▶ _What you are asked to do_
Only the lines from the one containing "Task: Click the XII" to the end of the records belong in the output; print them exactly.

= = = = = = =

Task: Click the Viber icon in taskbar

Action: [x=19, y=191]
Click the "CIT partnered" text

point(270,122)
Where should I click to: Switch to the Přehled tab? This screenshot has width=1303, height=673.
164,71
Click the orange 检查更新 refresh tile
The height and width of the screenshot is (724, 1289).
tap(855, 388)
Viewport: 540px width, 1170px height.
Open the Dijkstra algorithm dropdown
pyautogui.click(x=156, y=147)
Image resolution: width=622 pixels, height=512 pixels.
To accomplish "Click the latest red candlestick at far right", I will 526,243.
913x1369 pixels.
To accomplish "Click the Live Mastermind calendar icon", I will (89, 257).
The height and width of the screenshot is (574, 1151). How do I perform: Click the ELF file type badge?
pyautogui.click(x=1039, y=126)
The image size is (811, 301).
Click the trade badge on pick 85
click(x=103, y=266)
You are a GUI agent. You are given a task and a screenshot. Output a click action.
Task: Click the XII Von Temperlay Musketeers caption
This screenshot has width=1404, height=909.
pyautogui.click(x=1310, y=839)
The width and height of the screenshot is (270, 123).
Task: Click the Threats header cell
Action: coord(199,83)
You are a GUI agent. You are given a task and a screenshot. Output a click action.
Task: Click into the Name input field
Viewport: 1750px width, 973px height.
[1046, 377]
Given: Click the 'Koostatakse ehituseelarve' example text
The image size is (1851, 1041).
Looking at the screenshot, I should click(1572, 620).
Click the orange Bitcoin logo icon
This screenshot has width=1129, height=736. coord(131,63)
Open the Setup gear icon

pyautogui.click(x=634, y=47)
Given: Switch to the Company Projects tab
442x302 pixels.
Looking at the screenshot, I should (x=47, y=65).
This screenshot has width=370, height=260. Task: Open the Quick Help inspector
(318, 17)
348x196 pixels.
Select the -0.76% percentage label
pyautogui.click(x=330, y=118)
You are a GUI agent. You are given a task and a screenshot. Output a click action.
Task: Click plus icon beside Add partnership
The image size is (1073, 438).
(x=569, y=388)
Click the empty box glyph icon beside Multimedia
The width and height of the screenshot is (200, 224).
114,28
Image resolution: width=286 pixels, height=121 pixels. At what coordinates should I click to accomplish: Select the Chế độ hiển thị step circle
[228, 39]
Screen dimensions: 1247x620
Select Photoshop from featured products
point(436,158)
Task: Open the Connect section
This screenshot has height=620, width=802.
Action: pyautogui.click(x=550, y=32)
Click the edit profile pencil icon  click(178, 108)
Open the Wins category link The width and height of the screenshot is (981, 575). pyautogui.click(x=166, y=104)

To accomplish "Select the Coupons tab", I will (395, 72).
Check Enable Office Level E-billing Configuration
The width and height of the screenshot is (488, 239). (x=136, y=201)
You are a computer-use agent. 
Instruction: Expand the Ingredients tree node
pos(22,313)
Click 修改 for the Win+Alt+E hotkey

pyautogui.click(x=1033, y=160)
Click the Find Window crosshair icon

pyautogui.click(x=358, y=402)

= = = = = = =

▶ _Your solution_
Task: Click the XII Von Temperlay Musketeers caption
This screenshot has width=1404, height=909.
pyautogui.click(x=1310, y=839)
The width and height of the screenshot is (270, 123).
Task: Click the Threats header cell
Action: coord(199,83)
You are a GUI agent. You are given a task and a screenshot. Output a click action.
Task: Click into the Name input field
Viewport: 1750px width, 973px height.
[1046, 377]
Given: Click the 'Koostatakse ehituseelarve' example text
The image size is (1851, 1041).
Looking at the screenshot, I should click(1572, 620).
Click the orange Bitcoin logo icon
This screenshot has width=1129, height=736. coord(131,63)
Open the Setup gear icon

pyautogui.click(x=634, y=47)
Given: Switch to the Company Projects tab
442x302 pixels.
Looking at the screenshot, I should (x=47, y=65).
This screenshot has width=370, height=260. Task: Open the Quick Help inspector
(318, 17)
348x196 pixels.
Select the -0.76% percentage label
pyautogui.click(x=330, y=118)
You are a GUI agent. You are given a task and a screenshot. Output a click action.
Task: Click plus icon beside Add partnership
The image size is (1073, 438).
(x=569, y=388)
Click the empty box glyph icon beside Multimedia
The width and height of the screenshot is (200, 224).
114,28
Image resolution: width=286 pixels, height=121 pixels. At what coordinates should I click to accomplish: Select the Chế độ hiển thị step circle
[228, 39]
Screen dimensions: 1247x620
Select Photoshop from featured products
point(436,158)
Task: Open the Connect section
This screenshot has height=620, width=802.
Action: pyautogui.click(x=550, y=32)
Click the edit profile pencil icon  click(178, 108)
Open the Wins category link The width and height of the screenshot is (981, 575). pyautogui.click(x=166, y=104)

To accomplish "Select the Coupons tab", I will (395, 72).
Check Enable Office Level E-billing Configuration
The width and height of the screenshot is (488, 239). (x=136, y=201)
You are a computer-use agent. 
Instruction: Expand the Ingredients tree node
pos(22,313)
Click 修改 for the Win+Alt+E hotkey

pyautogui.click(x=1033, y=160)
Click the Find Window crosshair icon

pyautogui.click(x=358, y=402)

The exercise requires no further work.